All is started with an email received by Panos sent by Amazon Web Services LLC that informed him of an increase in its monthly charges larger than previous ones. The mail was a simple customer care action to show to the clients all features and functionality of Amazon services
The researcher was stunned reading the amount of $720, seven time greater than ordinary charges for Amazon Web Services. Once logged in its account, he has noted that the total amount for usage charges was $1177.76! Reading the details of the traffic revenue he noted that $1065 was paid for 8.8 Terabytes of outgoing traffic! The total cost was increasing hour after hour scaring the researcher.
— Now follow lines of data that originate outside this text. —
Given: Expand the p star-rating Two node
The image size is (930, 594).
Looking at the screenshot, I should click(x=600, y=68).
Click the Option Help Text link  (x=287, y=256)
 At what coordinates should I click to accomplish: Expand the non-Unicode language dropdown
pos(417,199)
What was happening? Why costs levitate like that?
The scientist enabled logging on his S3 buckets and analyzed the reports provided by Amazon on the usage of its cloud service. He discovered that his S3 bucket was generating 250GB of outgoing traffic, per hour.
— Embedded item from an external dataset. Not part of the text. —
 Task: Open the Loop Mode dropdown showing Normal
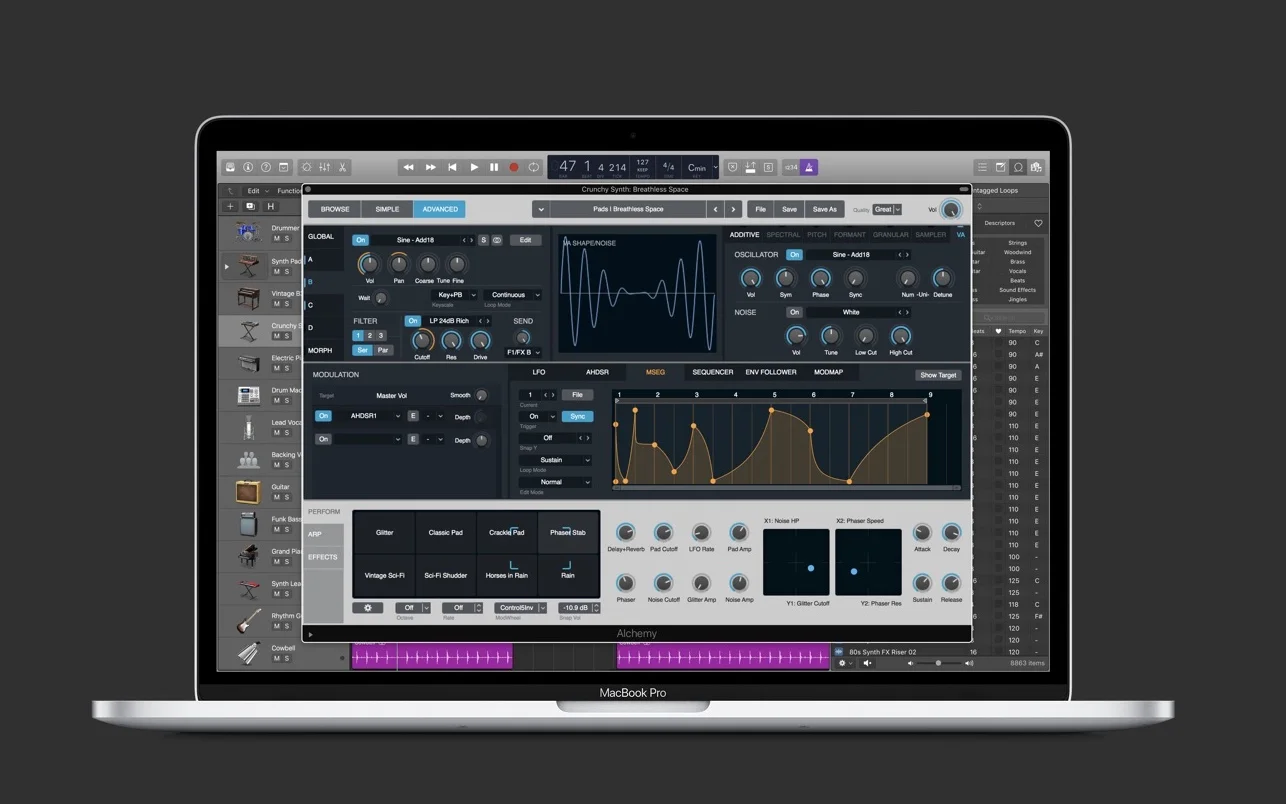555,482
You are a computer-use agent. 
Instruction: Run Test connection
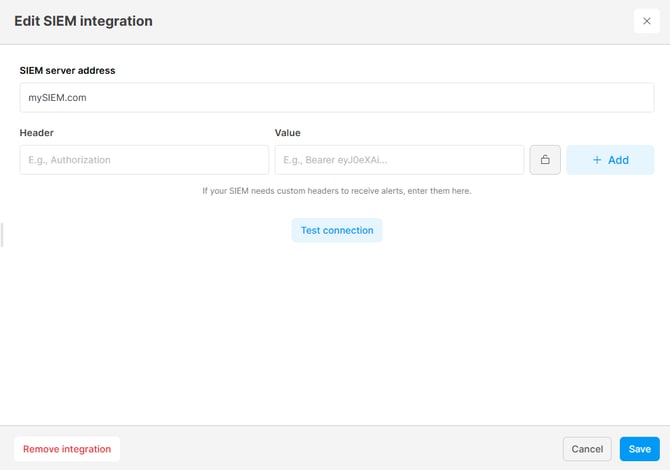point(337,230)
He discovered that the source of the traffic was a big bucket containing images used for Amazon Mechanical Turk web domain, an approximately 250GB of pictures. Considering that the size of each image was maximum of 1MB, the bucket should have been serving 250,000 images per hour with more than 100 requests per second, that is anomalous.
According the researcher
“Somehow the S3 bucket was being “Slashdotted” but without being featured on Slashdot or in any other place that I was aware of.”
Checking the logs the researcher discovered that a Google was aggressively crawling the bucket.
Here are the IP’s and the User-agent of the requests.
126.96.36.199 Mozilla/5.0 (compatible) Feedfetcher-Google; (+http://www.google.com/feedfetcher.html)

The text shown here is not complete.